-------- Source data

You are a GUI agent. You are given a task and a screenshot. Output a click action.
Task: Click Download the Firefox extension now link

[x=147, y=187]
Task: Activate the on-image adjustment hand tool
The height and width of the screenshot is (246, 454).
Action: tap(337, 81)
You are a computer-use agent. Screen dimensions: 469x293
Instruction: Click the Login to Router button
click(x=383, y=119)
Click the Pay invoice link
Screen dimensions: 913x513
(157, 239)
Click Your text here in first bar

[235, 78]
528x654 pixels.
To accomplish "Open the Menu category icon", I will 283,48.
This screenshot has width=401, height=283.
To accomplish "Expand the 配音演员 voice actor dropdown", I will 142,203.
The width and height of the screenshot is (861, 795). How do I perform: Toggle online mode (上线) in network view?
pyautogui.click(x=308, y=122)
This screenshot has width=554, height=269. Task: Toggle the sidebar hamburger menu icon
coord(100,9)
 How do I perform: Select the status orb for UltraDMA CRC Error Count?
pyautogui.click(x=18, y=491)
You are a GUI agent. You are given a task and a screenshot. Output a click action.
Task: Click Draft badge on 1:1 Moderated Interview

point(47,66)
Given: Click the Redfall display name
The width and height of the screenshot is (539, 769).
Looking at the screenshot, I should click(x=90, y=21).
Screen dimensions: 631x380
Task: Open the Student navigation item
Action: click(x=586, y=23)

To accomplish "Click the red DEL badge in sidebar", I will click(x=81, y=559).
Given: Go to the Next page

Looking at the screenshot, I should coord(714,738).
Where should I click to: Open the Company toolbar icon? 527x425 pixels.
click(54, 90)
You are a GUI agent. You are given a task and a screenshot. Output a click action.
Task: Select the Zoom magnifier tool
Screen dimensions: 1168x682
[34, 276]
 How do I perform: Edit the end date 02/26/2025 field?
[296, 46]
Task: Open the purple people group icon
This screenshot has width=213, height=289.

----------------

◆ Aim of the task: The data must be printed verbatim, line by line.

◆ Worked solution:
You are a GUI agent. You are given a task and a screenshot. Output a click action.
Task: Click Download the Firefox extension now link

[x=147, y=187]
Task: Activate the on-image adjustment hand tool
The height and width of the screenshot is (246, 454).
Action: tap(337, 81)
You are a computer-use agent. Screen dimensions: 469x293
Instruction: Click the Login to Router button
click(x=383, y=119)
Click the Pay invoice link
Screen dimensions: 913x513
(157, 239)
Click Your text here in first bar

[235, 78]
528x654 pixels.
To accomplish "Open the Menu category icon", I will 283,48.
This screenshot has width=401, height=283.
To accomplish "Expand the 配音演员 voice actor dropdown", I will 142,203.
The width and height of the screenshot is (861, 795). How do I perform: Toggle online mode (上线) in network view?
pyautogui.click(x=308, y=122)
This screenshot has width=554, height=269. Task: Toggle the sidebar hamburger menu icon
coord(100,9)
 How do I perform: Select the status orb for UltraDMA CRC Error Count?
pyautogui.click(x=18, y=491)
You are a GUI agent. You are given a task and a screenshot. Output a click action.
Task: Click Draft badge on 1:1 Moderated Interview

point(47,66)
Given: Click the Redfall display name
The width and height of the screenshot is (539, 769).
Looking at the screenshot, I should click(x=90, y=21).
Screen dimensions: 631x380
Task: Open the Student navigation item
Action: click(x=586, y=23)

To accomplish "Click the red DEL badge in sidebar", I will click(x=81, y=559).
Given: Go to the Next page

Looking at the screenshot, I should coord(714,738).
Where should I click to: Open the Company toolbar icon? 527x425 pixels.
click(54, 90)
You are a GUI agent. You are given a task and a screenshot. Output a click action.
Task: Select the Zoom magnifier tool
Screen dimensions: 1168x682
[34, 276]
 How do I perform: Edit the end date 02/26/2025 field?
[296, 46]
Task: Open the purple people group icon
This screenshot has width=213, height=289.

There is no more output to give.